Necessary Investment Shifts on Europe’s Path to Net Zero Emission

Author: ChemistryViews

In the Paris Climate Agreement, the signatory states pledge to reduce their greenhouse gas emissions rapidly and sustainably to slow the progress of climate change. The European Union has also announced reduction targets for its greenhouse gas emissions as part of its Nationally Determined Commitments (NDCs). As early as 2030, 55 % fewer climate-relevant emissions are to be emitted than in 1990, and the so-called net zero target is to be achieved in 2050. The emissions that are then still unavoidable are to be compensated for with the help of negative emissions. To achieve these reduction targets under the existing time pressure, massive and rapid investment shifts to low-emission technologies are necessary.

In the European Union, starting immediately, the investment of 302 billion euros per year would be needed to embark on the path to the net-zero emissions target and to achieve this goal in 2050. Every year, 87 billion euros more would have to be invested than annually in the period from 2016 to 2020, according to Lena Klaaßen and Bjarne Steffen, ETH Zurich, Switzerland.
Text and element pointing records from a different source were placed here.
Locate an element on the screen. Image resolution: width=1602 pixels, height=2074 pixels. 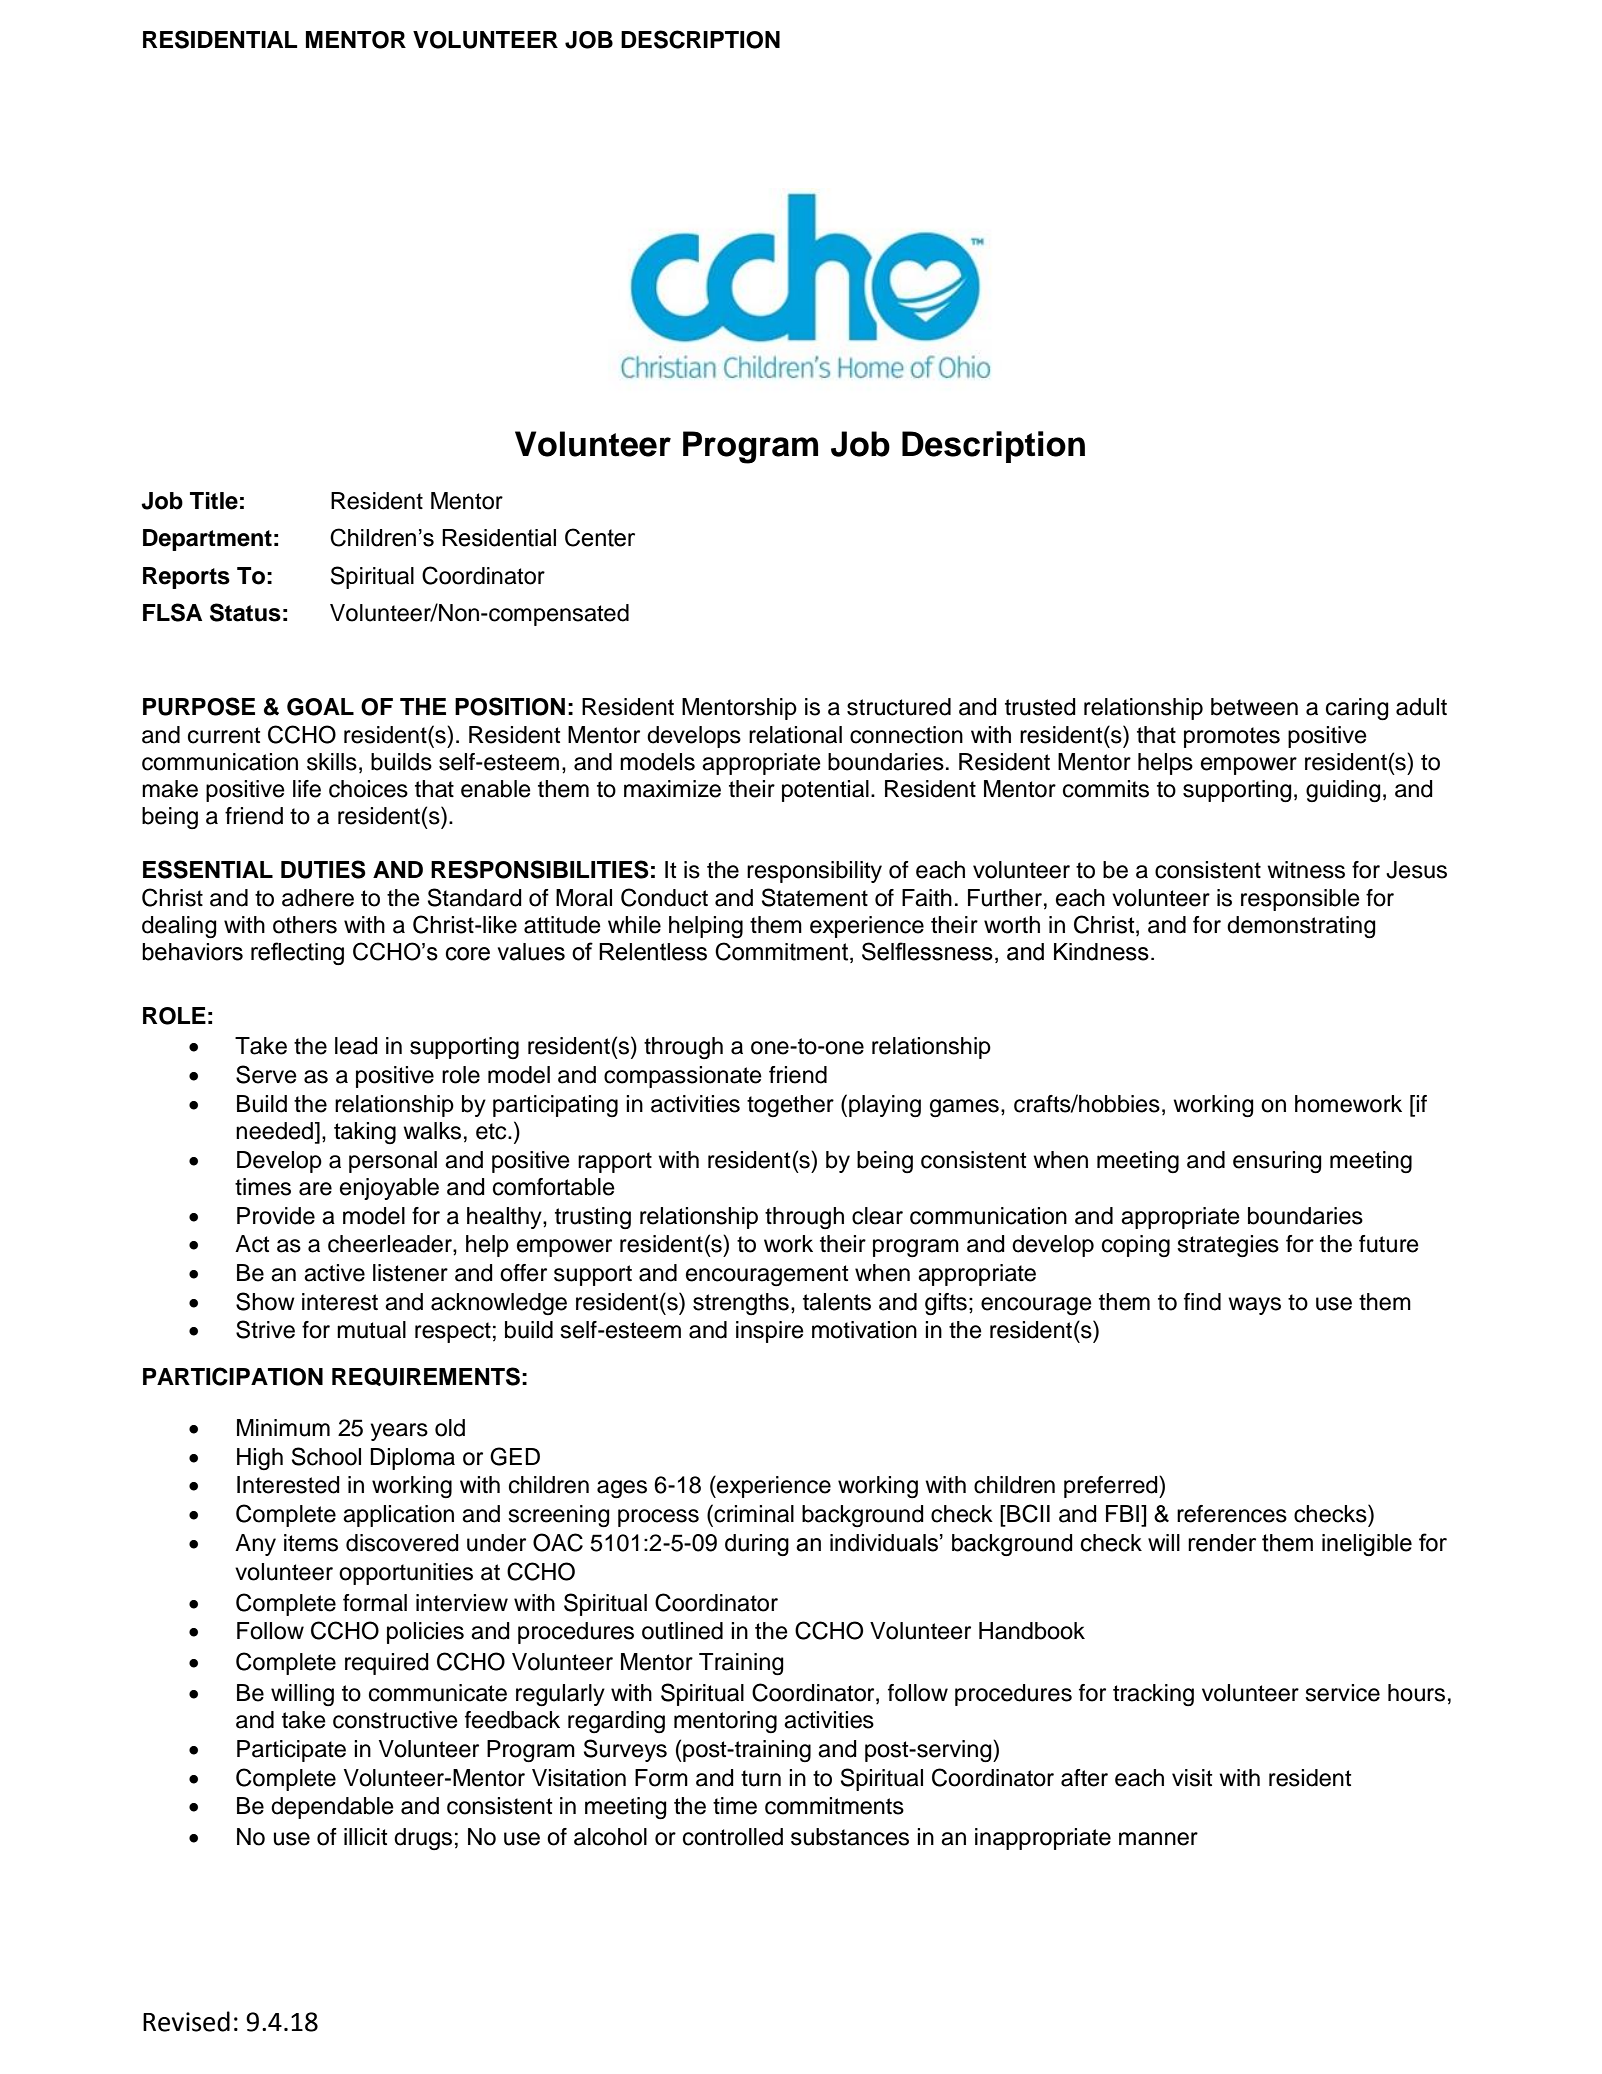
Revised is located at coordinates (186, 2021).
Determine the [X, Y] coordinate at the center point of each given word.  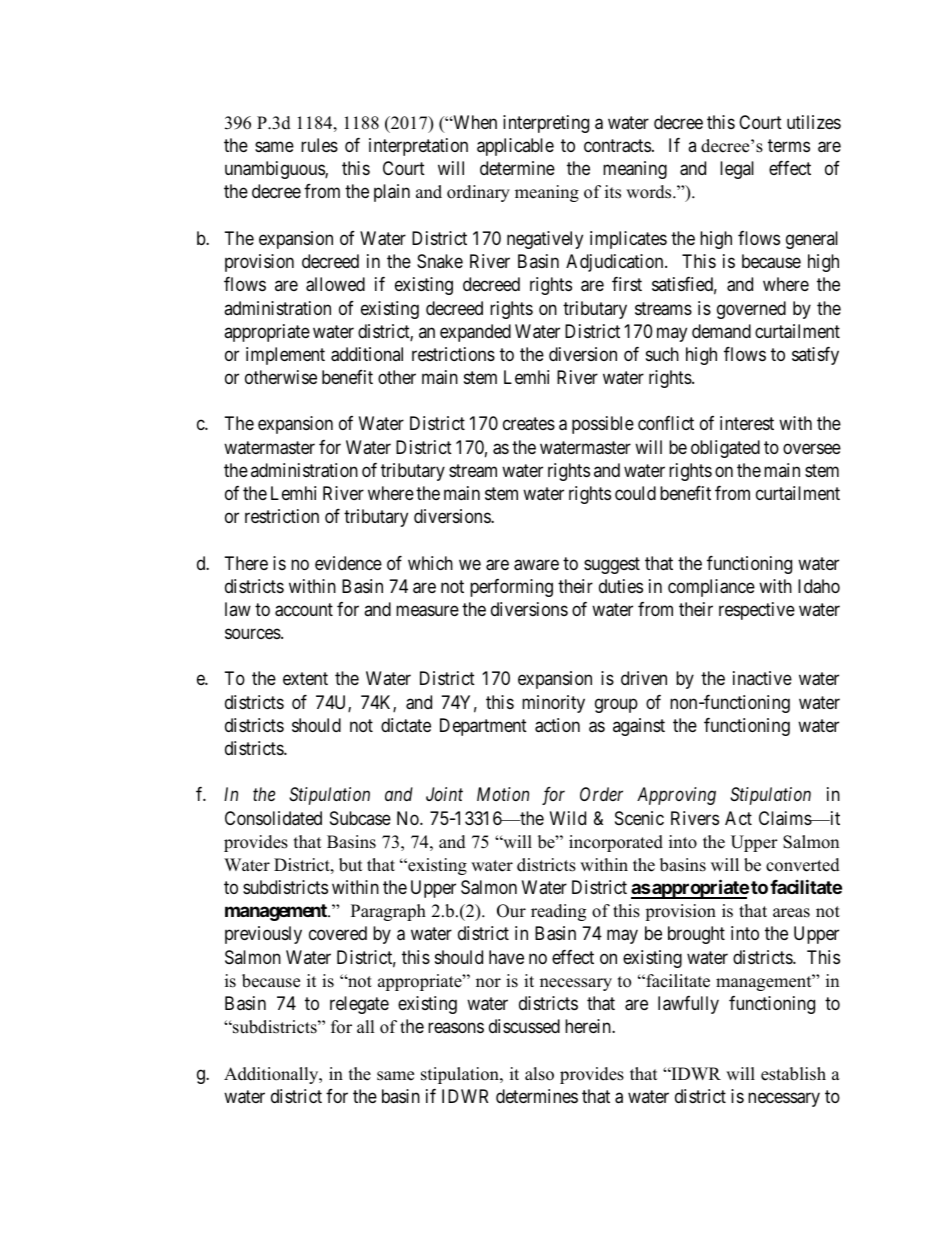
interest [747, 423]
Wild [568, 818]
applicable [515, 147]
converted [803, 865]
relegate [359, 1005]
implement [285, 356]
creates [529, 424]
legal [737, 170]
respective [757, 611]
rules [319, 145]
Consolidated [273, 818]
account [304, 610]
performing [511, 588]
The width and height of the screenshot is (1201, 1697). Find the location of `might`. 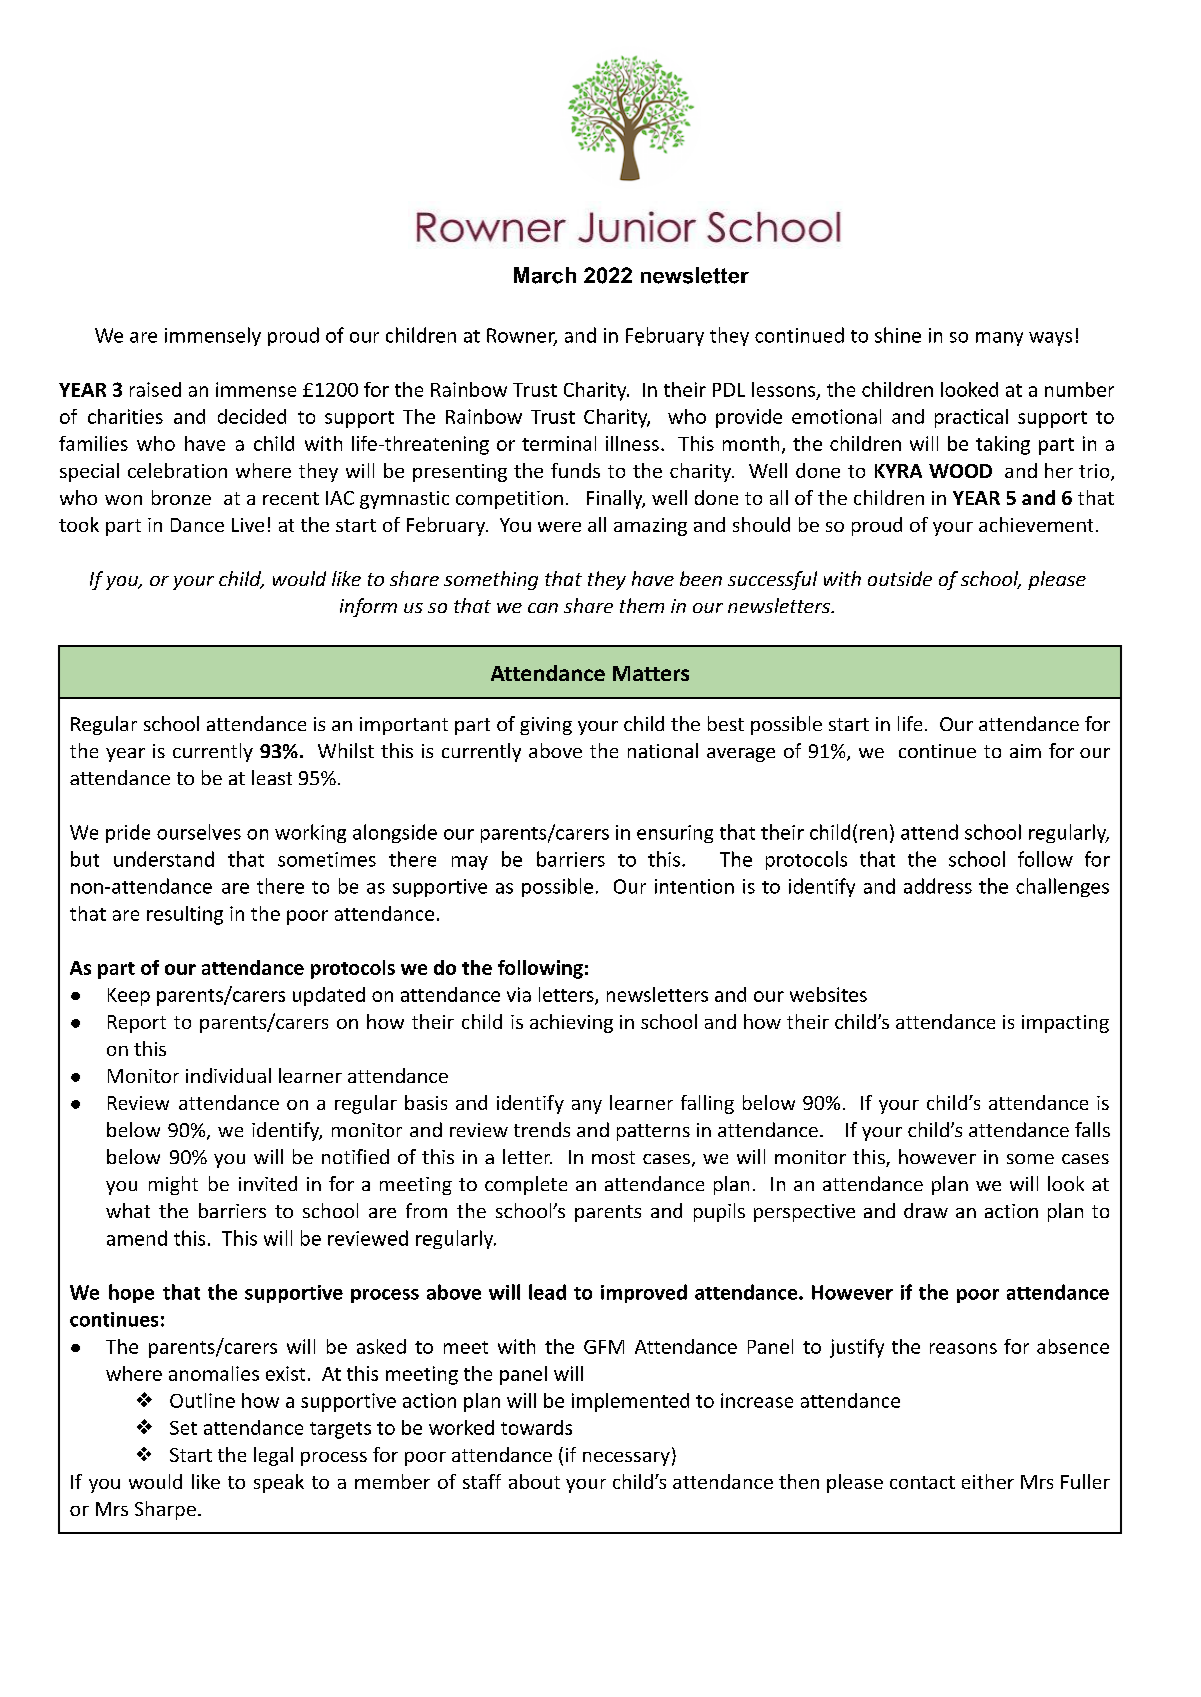

might is located at coordinates (173, 1185).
For their meta-study, the researchers analyzed 628 time series from 56 studies. Of these, 18 were developed in an academic context and were subject to peer review, 15 were from governments or international organizations (IOs) like the EU Commission, and 23 were from industry.

To move forward with sufficient speed on the way to the net-zero target, the largest leap in investment for the next fifteen years is required within the very near term (2021–2025), and, thus, the diversion of established financial flows is necessary. Almost all technologies require an increase in investment, only investments in conventional power plants and oil and gas infrastructure should decrease. The researchers see the greatest need for additional annual investments in power plants for renewable energies (+€24 billion yr−1), power grids and energy storage systems (+€24 billion yr−1), and rail infrastructure (+€25 billion yr−1). For conventional fuel infrastructure, the investment will have to decline (−€13 billion yr−1), but still amounts to €42 billion per year. These trends are reinforced by the EU’s recent efforts to become independent of Russian gas imports.

The share of investment in the infrastructure under consideration was between 1.3 and 1.5 % of the European gross domestic product (GDP) in the past decade. In the current decade, it would probably have to rise to 1.5 to 1.8 %. This necessary increase of a maximum of 0.5 percentage points of GDP suggests that it would be economically possible for Europe to increase investment to the necessary level even in the short term.